2006 Fiscal Year Annual Research Report
加齢黄斑変性とポリープ状脈絡膜血管症に対する光力学彬法
Project/Area Number |
16591773
|
Research Institution | Nihon University |
Principal Investigator |
湯沢 美都子 日本大学, 医学部, 教授 (60139160)
|
Co-Investigator(Kenkyū-buntansha) |
中島 正巳 日本大学, 医学部, 講師 (50297826)
森 隆三郎 日本大学, 医学部, 助手 (90350024)
|
Keywords | 光線力学療法 / 加齢黄斑変性 / 中心窩脈絡膜新生血管 / ポリープ状脈絡膜血管症 |
Research Abstract |
1.加齢黄斑変性の中心窩脈絡膜新生血管(CNV)に対する光線力学療法(PDT)の1年後の結果 (1)治療成績: 207例207眼に対して行ったPDTでは、視力の改善(log MARで0.3以上)は45眼(23%)、維持は113眼(55%)であった。
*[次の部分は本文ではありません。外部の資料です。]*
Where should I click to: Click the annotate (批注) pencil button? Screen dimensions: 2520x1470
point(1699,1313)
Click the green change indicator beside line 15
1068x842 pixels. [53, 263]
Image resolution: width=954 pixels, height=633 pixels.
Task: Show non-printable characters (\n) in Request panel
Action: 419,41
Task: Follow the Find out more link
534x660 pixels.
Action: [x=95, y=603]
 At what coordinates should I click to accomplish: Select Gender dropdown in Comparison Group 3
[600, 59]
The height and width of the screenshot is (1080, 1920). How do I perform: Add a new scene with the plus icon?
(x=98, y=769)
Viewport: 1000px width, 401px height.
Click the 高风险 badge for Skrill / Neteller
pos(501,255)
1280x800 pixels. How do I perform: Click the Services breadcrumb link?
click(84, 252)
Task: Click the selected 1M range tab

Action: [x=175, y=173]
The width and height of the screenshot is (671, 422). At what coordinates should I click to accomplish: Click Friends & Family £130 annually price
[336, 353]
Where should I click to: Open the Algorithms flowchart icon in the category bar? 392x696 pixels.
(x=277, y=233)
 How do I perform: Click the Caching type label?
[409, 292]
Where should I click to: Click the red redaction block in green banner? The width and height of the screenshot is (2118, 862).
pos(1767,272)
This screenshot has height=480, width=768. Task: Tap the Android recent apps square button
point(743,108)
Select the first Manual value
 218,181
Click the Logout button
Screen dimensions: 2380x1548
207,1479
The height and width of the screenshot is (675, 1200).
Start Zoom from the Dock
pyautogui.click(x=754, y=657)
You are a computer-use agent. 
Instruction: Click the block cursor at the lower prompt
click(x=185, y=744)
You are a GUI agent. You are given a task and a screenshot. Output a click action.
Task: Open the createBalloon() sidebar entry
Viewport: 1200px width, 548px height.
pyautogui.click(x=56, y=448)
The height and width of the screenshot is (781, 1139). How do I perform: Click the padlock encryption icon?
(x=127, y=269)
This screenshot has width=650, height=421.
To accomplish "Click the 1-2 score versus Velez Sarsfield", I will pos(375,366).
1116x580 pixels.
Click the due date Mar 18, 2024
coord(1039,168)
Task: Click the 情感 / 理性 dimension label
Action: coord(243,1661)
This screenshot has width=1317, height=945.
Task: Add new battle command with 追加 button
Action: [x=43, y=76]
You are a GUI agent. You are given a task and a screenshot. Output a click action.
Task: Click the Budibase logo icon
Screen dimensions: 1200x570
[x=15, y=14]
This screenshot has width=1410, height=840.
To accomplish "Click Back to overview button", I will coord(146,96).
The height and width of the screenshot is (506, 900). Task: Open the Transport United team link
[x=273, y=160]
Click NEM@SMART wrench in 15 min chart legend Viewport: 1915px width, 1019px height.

0.4以上の視力は54眼(24%)であり、施行前とほぼ同じだった。重回帰分析では、視力の維持・改善はPDT前の病変が小さいことと視力が良いことと関係があった。1年で視力が0.4以上になるPDT前要因も視力が良いことと、病変が小さいことであった。 (2)脈絡膜への影響: 72例72眼を12か月間のPDT回数によって1回群、2回群、3〜4回群の3群に分類した。1年後インドシアニングリーン蛍光造影(IA)では1回群11/23(49%)、2回群18/25(72%)、3〜4回群22/24(94%)で照射野に一致した低蛍光が見られ、低蛍光の出現率は、PDT回数と相関がみられた(p<0.005)。フルオレセイン蛍光造影(FA)では72眼いずれにも照射野に一致した低蛍光はみられなかった。 以上のことからPDTは加齢黄斑変性において、1年間の視力維持に有効であることが明らかになった。また、病変が小さい場合や視力が比較的良い場合が良い適応になることが分かった。しかし施行回数が増えると、軽度ではあるが、脈絡毛細血管板の閉塞が見られる割合が増えるので、評価には更なる経過観察が必要であると考えられた。 2.ポリープ状脈絡膜血管症(PCV)に対するPDTの2年後の結果 FAでAMDと診断され、IAではPCVの所見を示した46例46眼にPDTを行った。2年後視力の改善(log MARで0.2以上)・維持は33眼(72%)、にえられた。IA所見ではポリープ状病巣の再発は29眼(63%)にみられ、1年以内は6眼、それ以降は23眼で、いずれも異常血管網の辺縁であった。 以上の結果はPDTによって出血、滲出の原因になるポリープ状病巣はすみやかに消失し、視力の維持・改善が得られるが、異常血管網が残存するため長期的にはポリープ状病巣の再発が多いことを示している。